## How to complete this task
Your copy begins at the line with "The height and width of the screenshot is (291, 609)." and runs through the end of the data below. Set down only those lines exactly, without pictures.

START Input for this task

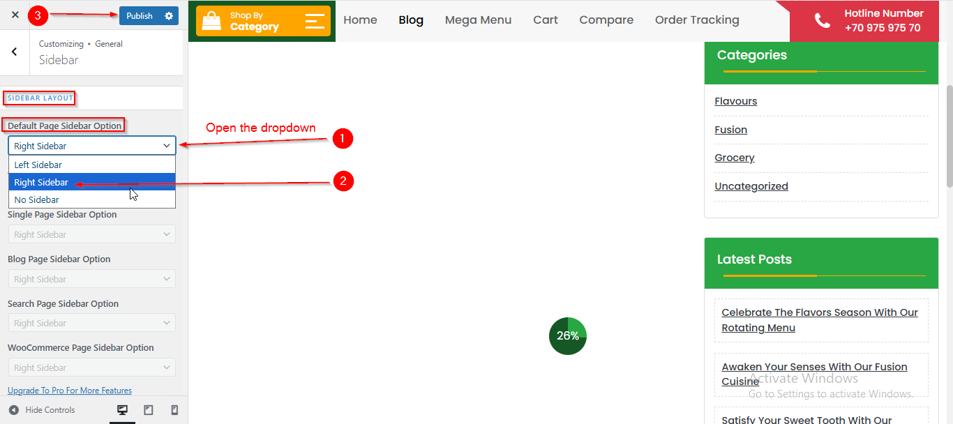The height and width of the screenshot is (424, 953).
Task: Open the Grocery category link
Action: click(x=735, y=158)

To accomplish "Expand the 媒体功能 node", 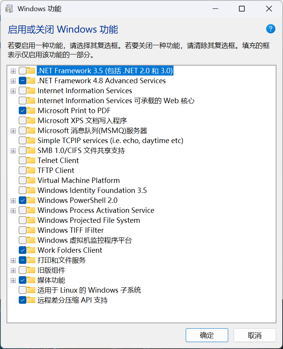I will point(13,280).
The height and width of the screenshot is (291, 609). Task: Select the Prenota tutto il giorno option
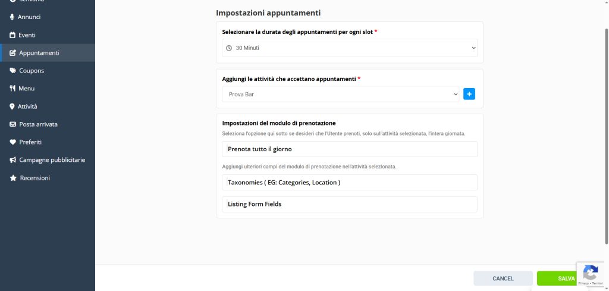(x=350, y=149)
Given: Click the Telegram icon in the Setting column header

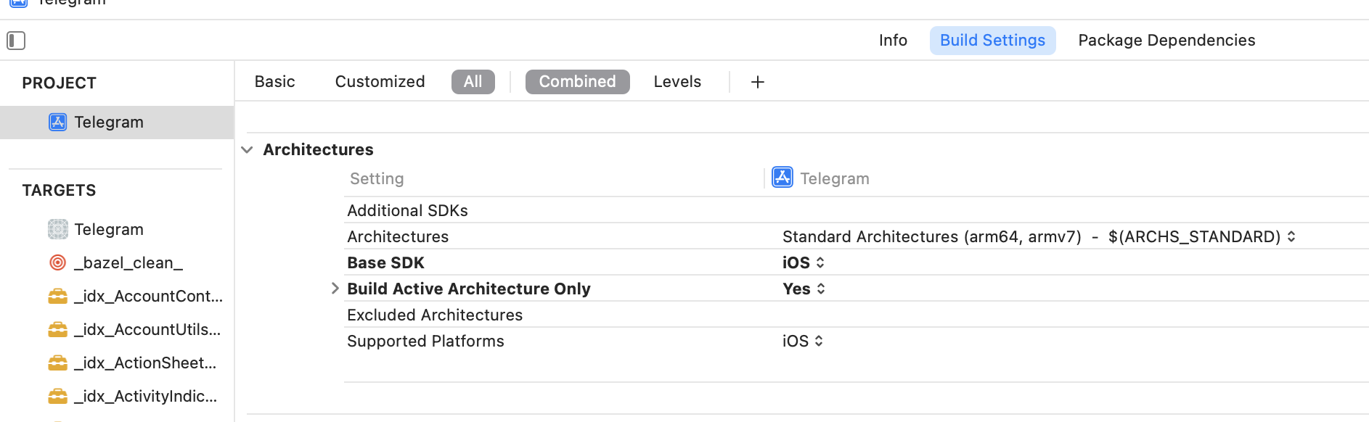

END Input for this task

## Result for this exercise
The height and width of the screenshot is (291, 609). Task: Select the Prenota tutto il giorno option
(x=350, y=149)
Given: Click the Telegram icon in the Setting column header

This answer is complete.